「3級に合格したら次は準2級を受けさせたい・・・でもなんだか急に難しくなるって聞いて心配です・・・」とお考えのパパ・ママはいらっしゃいませんか?・・・今回は、準2級writingでのemail問題について解説します。
結論

3級のemail問題は、届いたemailの質問に答えるだけでOKでしたが、準2級からは相手から繰り出される情報に共感(リアクション)し、さらにその話題について質問を2つ作り、正しい英語でかつ推奨される情報順にアウトプットすることが求められます。
標準的な考え方での書き方(VE英検添削サービス推奨)がおすすめ

こちら、みなさんご存知の準2級email問題(VE添削サービスより抜粋)です。

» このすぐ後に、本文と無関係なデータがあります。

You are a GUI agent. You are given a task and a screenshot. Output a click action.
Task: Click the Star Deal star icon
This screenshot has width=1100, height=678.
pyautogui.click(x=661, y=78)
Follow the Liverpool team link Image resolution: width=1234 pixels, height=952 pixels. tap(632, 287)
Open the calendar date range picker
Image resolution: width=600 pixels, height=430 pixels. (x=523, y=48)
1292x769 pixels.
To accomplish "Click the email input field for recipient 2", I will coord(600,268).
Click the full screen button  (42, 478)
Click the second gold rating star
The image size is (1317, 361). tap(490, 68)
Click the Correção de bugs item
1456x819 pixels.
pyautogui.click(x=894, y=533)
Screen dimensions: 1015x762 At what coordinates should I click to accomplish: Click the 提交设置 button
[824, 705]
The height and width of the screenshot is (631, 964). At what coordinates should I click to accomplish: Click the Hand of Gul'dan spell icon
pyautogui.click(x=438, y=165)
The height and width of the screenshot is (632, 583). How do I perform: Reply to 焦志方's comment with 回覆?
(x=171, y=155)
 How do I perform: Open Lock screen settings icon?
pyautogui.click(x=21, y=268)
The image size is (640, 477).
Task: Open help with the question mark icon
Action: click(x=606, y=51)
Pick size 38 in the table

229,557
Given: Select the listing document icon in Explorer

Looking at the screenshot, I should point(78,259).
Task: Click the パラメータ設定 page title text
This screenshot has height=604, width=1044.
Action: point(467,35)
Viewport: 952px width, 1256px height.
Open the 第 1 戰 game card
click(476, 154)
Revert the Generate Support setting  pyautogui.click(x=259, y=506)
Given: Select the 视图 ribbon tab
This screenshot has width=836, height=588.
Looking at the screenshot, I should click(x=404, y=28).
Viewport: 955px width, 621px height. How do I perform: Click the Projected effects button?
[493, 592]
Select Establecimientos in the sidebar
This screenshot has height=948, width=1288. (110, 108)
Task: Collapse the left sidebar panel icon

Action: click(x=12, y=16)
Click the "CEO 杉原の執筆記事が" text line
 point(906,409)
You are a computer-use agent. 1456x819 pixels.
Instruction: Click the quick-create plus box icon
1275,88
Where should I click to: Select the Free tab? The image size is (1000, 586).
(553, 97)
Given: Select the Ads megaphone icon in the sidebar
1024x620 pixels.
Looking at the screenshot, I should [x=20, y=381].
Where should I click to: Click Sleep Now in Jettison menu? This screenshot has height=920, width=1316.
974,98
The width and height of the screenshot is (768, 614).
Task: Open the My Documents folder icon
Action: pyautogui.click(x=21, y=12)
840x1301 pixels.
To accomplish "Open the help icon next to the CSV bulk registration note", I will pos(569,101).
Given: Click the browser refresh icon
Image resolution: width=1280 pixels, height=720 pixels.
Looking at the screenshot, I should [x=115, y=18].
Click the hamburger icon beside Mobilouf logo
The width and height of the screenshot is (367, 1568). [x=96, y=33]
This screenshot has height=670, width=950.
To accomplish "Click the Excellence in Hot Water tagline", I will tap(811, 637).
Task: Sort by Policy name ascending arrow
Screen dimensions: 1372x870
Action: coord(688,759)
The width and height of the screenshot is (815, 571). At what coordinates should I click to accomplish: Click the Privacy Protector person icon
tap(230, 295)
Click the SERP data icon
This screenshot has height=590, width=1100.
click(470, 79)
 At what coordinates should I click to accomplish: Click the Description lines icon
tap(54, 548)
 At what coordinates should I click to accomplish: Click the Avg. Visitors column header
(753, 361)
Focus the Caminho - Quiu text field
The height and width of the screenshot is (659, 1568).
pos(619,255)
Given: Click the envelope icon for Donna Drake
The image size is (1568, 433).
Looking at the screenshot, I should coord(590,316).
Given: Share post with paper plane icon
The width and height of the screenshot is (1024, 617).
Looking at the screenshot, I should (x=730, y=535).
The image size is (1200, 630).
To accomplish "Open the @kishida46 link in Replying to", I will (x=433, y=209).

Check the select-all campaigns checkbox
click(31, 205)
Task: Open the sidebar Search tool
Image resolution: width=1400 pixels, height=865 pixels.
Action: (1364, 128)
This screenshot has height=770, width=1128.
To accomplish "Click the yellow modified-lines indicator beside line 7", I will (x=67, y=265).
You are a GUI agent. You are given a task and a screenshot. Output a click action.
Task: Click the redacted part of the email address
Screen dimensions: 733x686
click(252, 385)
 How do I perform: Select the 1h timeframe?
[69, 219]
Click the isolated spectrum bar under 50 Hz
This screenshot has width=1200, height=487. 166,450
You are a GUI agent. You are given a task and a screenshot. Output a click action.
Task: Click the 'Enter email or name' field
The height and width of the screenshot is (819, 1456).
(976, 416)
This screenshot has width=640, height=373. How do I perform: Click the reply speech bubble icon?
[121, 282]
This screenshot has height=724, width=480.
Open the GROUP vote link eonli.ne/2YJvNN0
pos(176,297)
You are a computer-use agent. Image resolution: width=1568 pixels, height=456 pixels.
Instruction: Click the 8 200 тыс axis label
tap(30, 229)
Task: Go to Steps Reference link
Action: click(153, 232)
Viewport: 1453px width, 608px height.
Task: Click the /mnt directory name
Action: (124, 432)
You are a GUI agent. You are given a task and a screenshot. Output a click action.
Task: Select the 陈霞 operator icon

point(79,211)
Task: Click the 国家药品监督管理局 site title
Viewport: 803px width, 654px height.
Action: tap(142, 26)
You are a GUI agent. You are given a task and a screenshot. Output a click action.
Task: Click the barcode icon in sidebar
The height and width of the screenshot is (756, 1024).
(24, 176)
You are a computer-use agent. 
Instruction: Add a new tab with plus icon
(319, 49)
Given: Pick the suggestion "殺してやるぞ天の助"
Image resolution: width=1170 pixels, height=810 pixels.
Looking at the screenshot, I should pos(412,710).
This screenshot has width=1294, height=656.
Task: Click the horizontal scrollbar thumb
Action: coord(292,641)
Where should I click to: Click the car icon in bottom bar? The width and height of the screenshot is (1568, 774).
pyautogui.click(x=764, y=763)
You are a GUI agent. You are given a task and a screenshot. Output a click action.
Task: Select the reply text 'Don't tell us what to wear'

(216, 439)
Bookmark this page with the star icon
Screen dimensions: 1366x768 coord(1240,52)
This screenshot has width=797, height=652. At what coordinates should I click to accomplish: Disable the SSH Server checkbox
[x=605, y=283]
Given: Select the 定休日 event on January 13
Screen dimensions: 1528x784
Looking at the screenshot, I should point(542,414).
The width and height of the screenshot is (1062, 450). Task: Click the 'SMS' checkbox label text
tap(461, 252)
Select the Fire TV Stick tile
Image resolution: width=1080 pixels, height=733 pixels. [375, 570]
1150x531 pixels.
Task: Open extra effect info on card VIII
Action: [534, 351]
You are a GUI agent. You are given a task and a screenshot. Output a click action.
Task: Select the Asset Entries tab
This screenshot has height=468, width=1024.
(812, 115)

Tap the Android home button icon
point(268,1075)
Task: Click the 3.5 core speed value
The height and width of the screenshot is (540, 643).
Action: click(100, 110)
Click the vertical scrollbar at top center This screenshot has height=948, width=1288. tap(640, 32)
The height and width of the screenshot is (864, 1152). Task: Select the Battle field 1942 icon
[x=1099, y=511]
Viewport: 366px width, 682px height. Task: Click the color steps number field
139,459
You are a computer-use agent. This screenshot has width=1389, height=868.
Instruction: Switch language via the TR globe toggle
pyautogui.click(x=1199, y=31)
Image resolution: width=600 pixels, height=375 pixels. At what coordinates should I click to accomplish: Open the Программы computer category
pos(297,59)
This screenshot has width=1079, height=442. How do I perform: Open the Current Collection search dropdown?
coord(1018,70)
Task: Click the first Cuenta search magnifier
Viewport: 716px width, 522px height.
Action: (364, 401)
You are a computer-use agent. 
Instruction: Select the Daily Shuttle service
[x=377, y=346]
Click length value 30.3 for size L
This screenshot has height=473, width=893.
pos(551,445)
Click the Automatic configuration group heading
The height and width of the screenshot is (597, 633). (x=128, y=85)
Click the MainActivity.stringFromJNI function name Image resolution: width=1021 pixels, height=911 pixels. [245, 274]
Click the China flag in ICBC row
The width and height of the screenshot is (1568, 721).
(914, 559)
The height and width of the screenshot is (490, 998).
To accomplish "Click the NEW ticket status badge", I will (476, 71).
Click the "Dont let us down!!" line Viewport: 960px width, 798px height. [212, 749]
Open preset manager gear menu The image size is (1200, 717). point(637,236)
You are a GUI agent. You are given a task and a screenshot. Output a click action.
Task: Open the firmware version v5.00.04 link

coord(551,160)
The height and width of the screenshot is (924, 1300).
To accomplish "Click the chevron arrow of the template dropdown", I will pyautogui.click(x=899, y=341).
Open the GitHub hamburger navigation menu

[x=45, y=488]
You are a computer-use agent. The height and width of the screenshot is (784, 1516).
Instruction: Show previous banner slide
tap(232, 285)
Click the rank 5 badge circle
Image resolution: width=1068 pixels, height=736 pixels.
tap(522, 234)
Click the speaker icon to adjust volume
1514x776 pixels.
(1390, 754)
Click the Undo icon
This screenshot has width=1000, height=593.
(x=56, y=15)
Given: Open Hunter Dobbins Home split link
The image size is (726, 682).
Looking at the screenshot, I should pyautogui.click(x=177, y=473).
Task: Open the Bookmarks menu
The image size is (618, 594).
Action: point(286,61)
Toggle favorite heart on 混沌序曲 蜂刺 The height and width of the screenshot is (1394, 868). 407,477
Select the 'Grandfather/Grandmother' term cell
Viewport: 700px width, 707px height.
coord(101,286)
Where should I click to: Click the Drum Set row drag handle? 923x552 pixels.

〈例題〉の上部に次の記載があります。
Here is how to do it:

英語ライティングには、フォーマット(文章構造)のようなものがあり、そのフォーマットの順番で書くことが推奨されています。
それはなぜでしょう?
英語という言語は、多種多様な人々にとっての共通言語としての役割を果たしてきた歴史があります。つまり、日常生活はもちろんのこと、さまざまな場面(商取引・アカデミックな文脈などなど)で用いられ、「どのような属性の人間が読んでも情報の内容に齟齬が生まれないようにすることが必要だった」ということが理由の一つです。(もちろんその他の理由もあるでしょうが・・・)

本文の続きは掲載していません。